Required action 1
List every gold medal in the Rafig Huseynov profile, giving for each the competition, year, and city.
Required action 2
Answer these questions from the Rafig Huseynov profile:
(a) In what city was he born?
(b) Whom did he beat for the gold medal at the 2011 European Wrestling Championships?
(c) In what weight class did he win his Olympic bronze medal?
Required action 3
Write the next part of the Rafig Huseynov profile, picking up after its final sentence.
═════ Text segment
Personal information
- Born: 16 May 1988 (age 38) Tashkent, Tashkent Oblast, Uzbek SSR, Soviet Union

Medal record
Men's Greco-Roman wrestling
Representing Azerbaijan
Olympic Games
| Bronze medal – third place | 2020 Tokyo | 77 kg |
World Championships
| Gold medal – first place | 2021 Oslo | 82 kg |
| Gold medal – first place | 2023 Belgrade | 82 kg |
| Silver medal – second place | 2019 Nur-Sultan | 82 kg |
European Championships
| Gold medal – first place | 2022 Budapest | 82 kg |
| Gold medal – first place | 2020 Rome | 82 kg |
| Gold medal – first place | 2011 Dortmund | 74 kg |
| Bronze medal – third place | 2018 Kaspiysk | 82 kg |
European Games
| Silver medal – second place | 2015 Baku | 80 kg |
Islamic Solidarity Games
| Silver medal – second place | 2017 Baku | 80 kg |
| Gold medal – first place | 2021 Konya | 82 kg |
World Cup
| Gold medal – first place | 2015 Tehran | Team |
| Silver medal – second place | 2009 Clermont-Ferrand | 74 kg |
| Silver medal – second place | 2012 Saransk | 74 kg |
| Bronze medal – third place | 2013 Tehran | 84 kg |

= Rafig Huseynov =

Azerbaijani Greco-Roman wrestler

Rafig Huseynov (Rafiq Hüseynov; born 16 May 1988) is an Azerbaijani Greco-Roman wrestler. He defeated Hungarian Péter Bácsi for the gold medal in his weight division at the 2011 European Wrestling Championships in Dortmund, Germany.
══════════
═════ Provided data
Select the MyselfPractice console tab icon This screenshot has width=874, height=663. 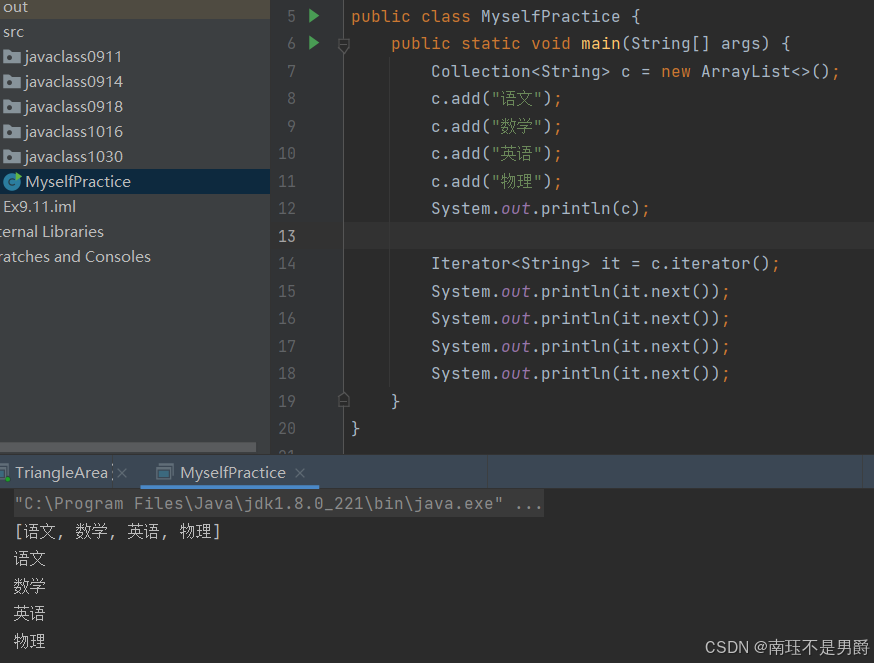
══════════
Exercise result 1
- World Championships, 2021, Oslo
- World Championships, 2023, Belgrade
- European Championships, 2022, Budapest
- European Championships, 2020, Rome
- European Championships, 2011, Dortmund
- Islamic Solidarity Games, 2021, Konya
- World Cup, 2015, Tehran

Exercise result 2
(a) Tashkent
(b) Péter Bácsi of Hungary
(c) 77 kg

Exercise result 3
He won a bronze medal in the men's Greco-Roman 77 kg event at the 2020 Summer Olympics in Tokyo, Japan.

In 2021, Rafig became the world champion; and in 2022 became the European champion for a third time. He competed in the 82 kg event at the 2022 World Wrestling Championships held in Belgrade, Serbia.